So, if you're like most people, your best bet is to not worry about doing cardio fasted first thing in the morning. If doing cardio first thing in the morning is best for your schedule, then go for it, but try to at least have a pre-workout protein shake. If your goal is building max muscle, then I highly recommend you have a protein shake and some carbs, such as fruit, before the workout. If you're trying to limit carb intake, then you might want to avoid the carbs until after the workout is over. But again, it all depends on your diet.

That being said, I personally do a bit of fasted cardio and recommend it for certain people at specific times. I found that fasted cardio can work well for men with body fat in the low single digits (5-6 percent) and females with body fat in the low teens (13-14 percent), especially if they have specific problem areas like the lower back or thighs.

Over the years, I found that once people drop the majority of their total body fat, fasted cardio seems to work well on resistant or stubborn areas. Although there's no direct data to reference, it might be that when a person only has a small amount of fat lingering in hard-to-attack areas, exercising in a fasted state could spark those resistant fat cells to release stored fat so it can be burned for fuel.

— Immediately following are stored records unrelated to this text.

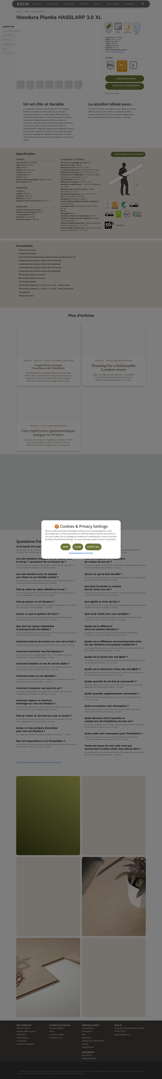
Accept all (93, 546)
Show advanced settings (81, 553)
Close (78, 546)
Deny (65, 546)
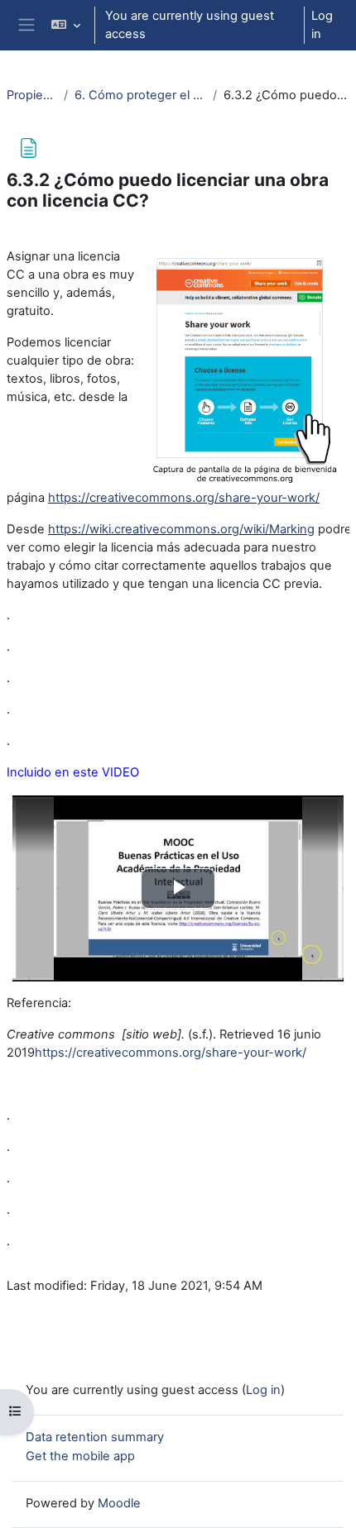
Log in (322, 24)
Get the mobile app (80, 1456)
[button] (65, 25)
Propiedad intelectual (32, 95)
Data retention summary (95, 1437)
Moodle (119, 1503)
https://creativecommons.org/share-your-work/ (184, 497)
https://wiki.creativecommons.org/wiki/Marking (181, 529)
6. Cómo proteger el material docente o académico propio (141, 95)
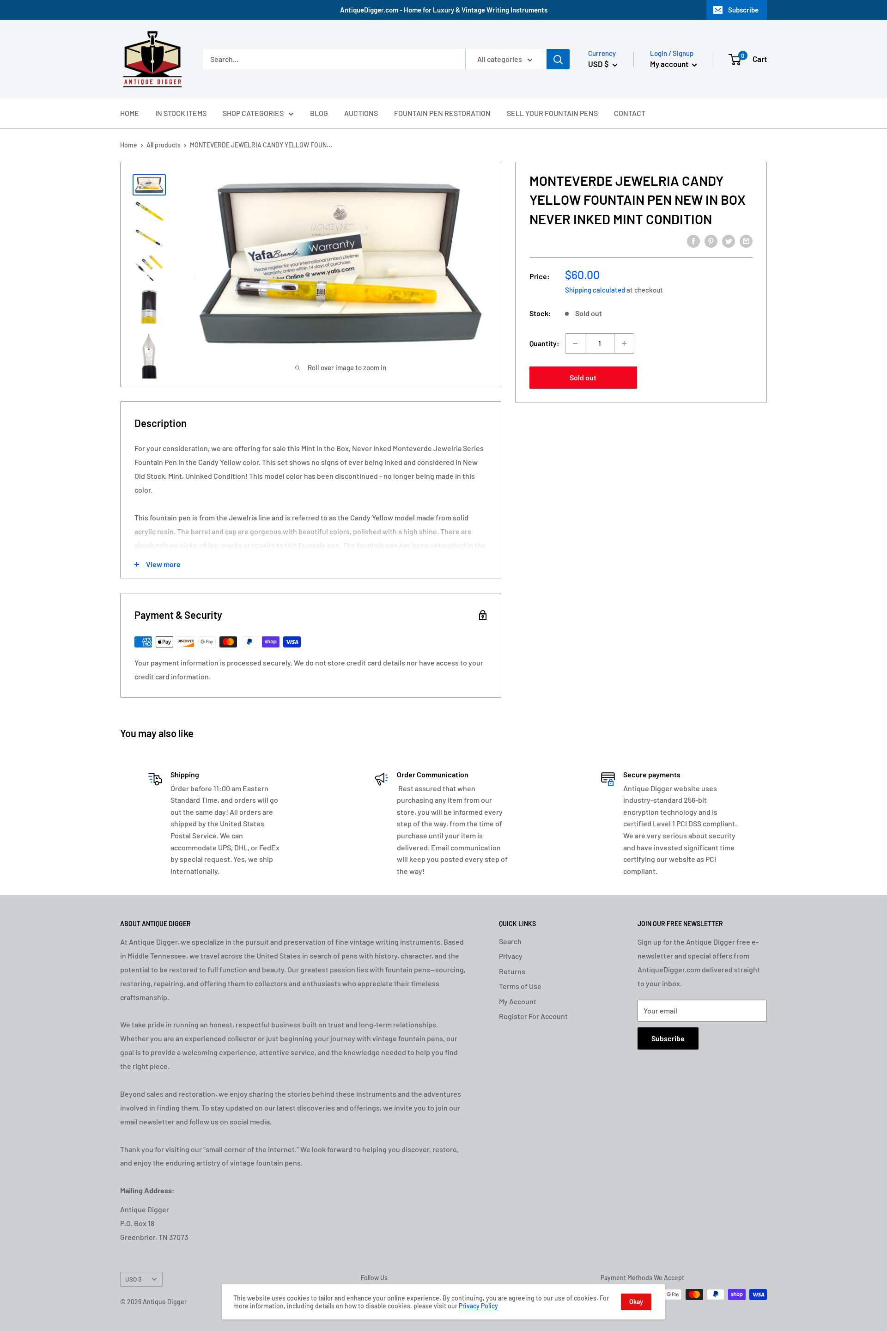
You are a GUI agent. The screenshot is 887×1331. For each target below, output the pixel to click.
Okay (636, 1302)
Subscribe (743, 10)
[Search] (558, 59)
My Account (517, 1001)
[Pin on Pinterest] (711, 240)
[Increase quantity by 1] (624, 343)
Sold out (583, 377)
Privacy (510, 956)
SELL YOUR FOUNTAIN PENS (552, 113)
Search (510, 941)
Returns (512, 971)
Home (128, 145)
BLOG (319, 113)
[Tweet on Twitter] (728, 240)
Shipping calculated (595, 290)
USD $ (133, 1279)
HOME (129, 113)
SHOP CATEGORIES (253, 113)
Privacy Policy (478, 1306)
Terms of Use (520, 986)
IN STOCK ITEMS (181, 113)
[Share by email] (746, 240)
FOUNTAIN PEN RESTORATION (442, 113)
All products (163, 145)
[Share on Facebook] (693, 240)
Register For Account (533, 1016)
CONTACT (629, 113)
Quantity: (544, 343)
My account (670, 63)
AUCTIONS (361, 113)
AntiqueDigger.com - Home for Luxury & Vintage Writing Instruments (443, 10)
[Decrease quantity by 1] (575, 343)
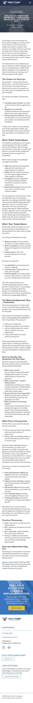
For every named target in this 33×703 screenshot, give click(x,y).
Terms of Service (16, 698)
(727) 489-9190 (7, 633)
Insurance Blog (16, 12)
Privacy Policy (6, 698)
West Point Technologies (16, 25)
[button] (30, 3)
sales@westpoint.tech (9, 637)
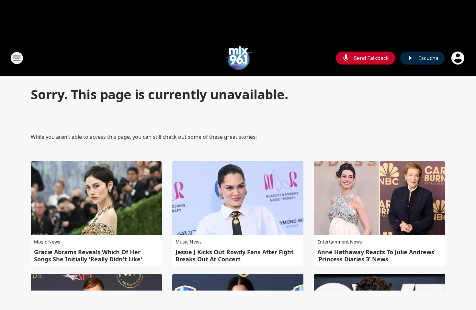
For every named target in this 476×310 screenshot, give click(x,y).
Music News (47, 242)
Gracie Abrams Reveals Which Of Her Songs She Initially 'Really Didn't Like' (88, 255)
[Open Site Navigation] (16, 58)
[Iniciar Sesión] (458, 58)
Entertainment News (339, 242)
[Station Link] (238, 58)
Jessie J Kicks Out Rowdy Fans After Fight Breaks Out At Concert (235, 255)
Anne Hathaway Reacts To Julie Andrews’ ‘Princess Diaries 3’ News (376, 255)
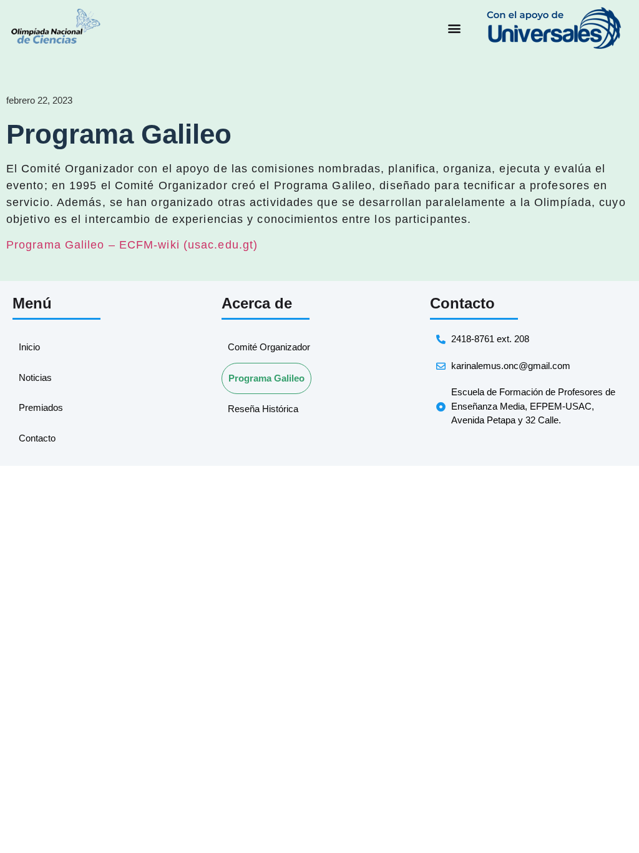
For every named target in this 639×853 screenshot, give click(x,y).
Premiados (41, 407)
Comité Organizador (269, 347)
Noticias (35, 377)
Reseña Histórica (263, 408)
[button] (454, 28)
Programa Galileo (266, 378)
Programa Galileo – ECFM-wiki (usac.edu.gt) (132, 245)
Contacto (37, 438)
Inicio (29, 347)
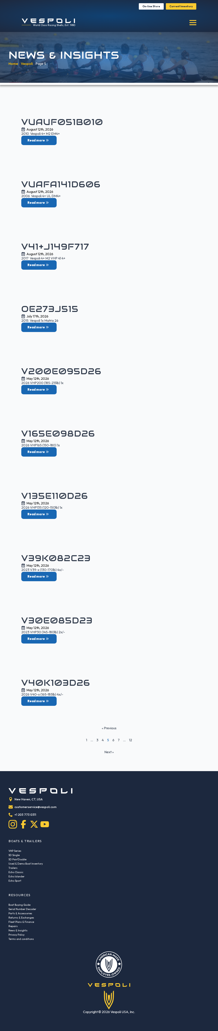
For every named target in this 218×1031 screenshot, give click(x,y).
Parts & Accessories (20, 913)
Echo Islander (16, 876)
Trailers (13, 867)
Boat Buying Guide (19, 904)
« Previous (109, 728)
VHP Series (15, 850)
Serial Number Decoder (22, 909)
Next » (109, 752)
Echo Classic (16, 872)
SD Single (14, 855)
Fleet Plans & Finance (21, 921)
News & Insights (18, 930)
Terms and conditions (21, 939)
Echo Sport (15, 880)
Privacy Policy (16, 934)
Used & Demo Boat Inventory (26, 863)
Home (13, 63)
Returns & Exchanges (21, 917)
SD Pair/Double (17, 859)
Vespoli (27, 63)
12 (130, 740)
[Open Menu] (192, 22)
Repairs (13, 926)
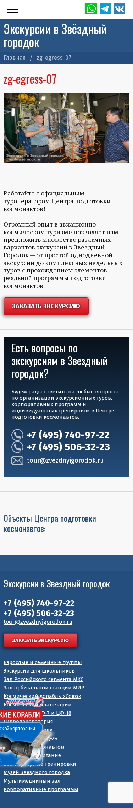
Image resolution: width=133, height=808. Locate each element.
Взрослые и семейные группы (43, 662)
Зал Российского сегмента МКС (43, 679)
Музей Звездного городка (37, 772)
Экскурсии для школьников (39, 671)
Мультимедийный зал (32, 781)
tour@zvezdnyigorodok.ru (65, 460)
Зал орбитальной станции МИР (44, 688)
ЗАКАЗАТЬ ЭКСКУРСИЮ (46, 306)
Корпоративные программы (41, 789)
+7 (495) (68, 435)
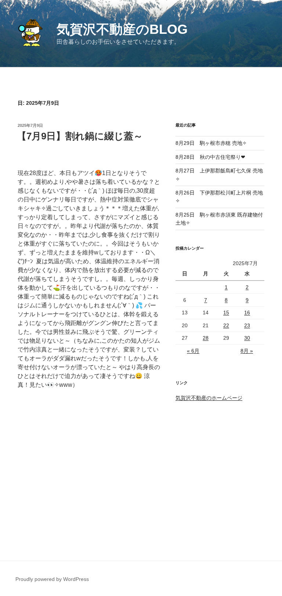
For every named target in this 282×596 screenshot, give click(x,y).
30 (247, 338)
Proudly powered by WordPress (52, 579)
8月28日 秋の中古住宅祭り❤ (210, 157)
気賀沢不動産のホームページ (209, 398)
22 (226, 325)
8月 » (247, 351)
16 (247, 312)
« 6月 (193, 351)
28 (206, 338)
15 (226, 312)
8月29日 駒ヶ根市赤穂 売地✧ (211, 143)
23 (247, 325)
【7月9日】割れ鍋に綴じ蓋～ (80, 136)
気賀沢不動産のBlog (122, 29)
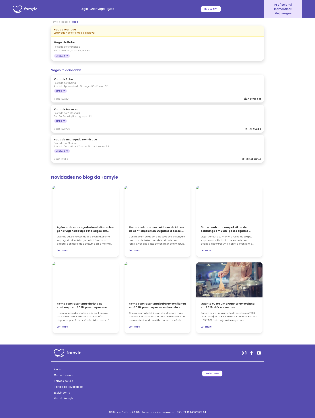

However, if you're a male with roughly 8 percent body fat or more, or a female with 16 percent or more, fasted cardio probably won't make a massive dent in your fat-loss efforts. Instead, go high intensity with some form of HIIT and watch the fat melt.
*References*




Gonzalez, J. T., et al. Breakfast and exercise contingently affect postprandial metabolism and energy balance in physically active males. Br J Nutr. 23:1-12, 2013.
Deighton, K., et al. Appetite, energy intake and resting metabolic responses to 60 min treadmill running performed in a fasted versus a postprandial state. Appetite. 2012 Jun;58(3):946-54.
Hansen, K., et al.. The effects of exercise on the storage and oxidation of dietary fat. Sports Med 35: 363-373, 2005.


----------



## JG160 (Sep 12, 2014)

This is just what I do.  No real science behind it it just works for me and I have seen it worked for others.  I only do fasted cardio when I am in contest prep and am on cycle.  I do low intensity steady state cardio.  I take Eca before and drink 10-20 g bcaa while I am on treadmill.  
For me the benefits are def quicker fat loss but it also increases my appetite throughout the day.  
Fasted hiit I can't see belong a good idea.  Again this is just me may or May not work for others.  Wanted to give my two cents


----------



## raysd21 (Sep 12, 2014)

Yeah I appreciate input.  I am doing fasted cardio for the first time now and trying to get a feel for it.  Obviously being on gear is almost a must for fasted cardio in my opinion.  I agree with you.  Low to medium intensity cardio seems to be the way to go fasted.  I am trying some semi fasted HIIT cardio.  Or maybe MIIT more like.  A watered down protein drink and about a 1/3 cup of lentils is what I am going with right now.  On top of that I am injecting peptides after cardio.  Then that delays my eating pattern about 45 minutes.  I might be over extending and under nourishing or really close to the line I think.  We will see.


----------



## raysd21 (Sep 22, 2014)

Well my knees took a big shit after doing fasted cardio.  I think I over did it with the fasted cardio for 3 weeks and chemicals.  Running eca, frag 176, and T3 together is too much I think.  Never had this problem before.  The ligaments on the outside and inside of my knees are really sore.  Gonna have to hit the bike or eliptical for a few weeks.  Getting old...


----------



## Big Smoothy (Sep 22, 2014)

^ Good on your recovery. You will.

I think it's the running and not the HIIT.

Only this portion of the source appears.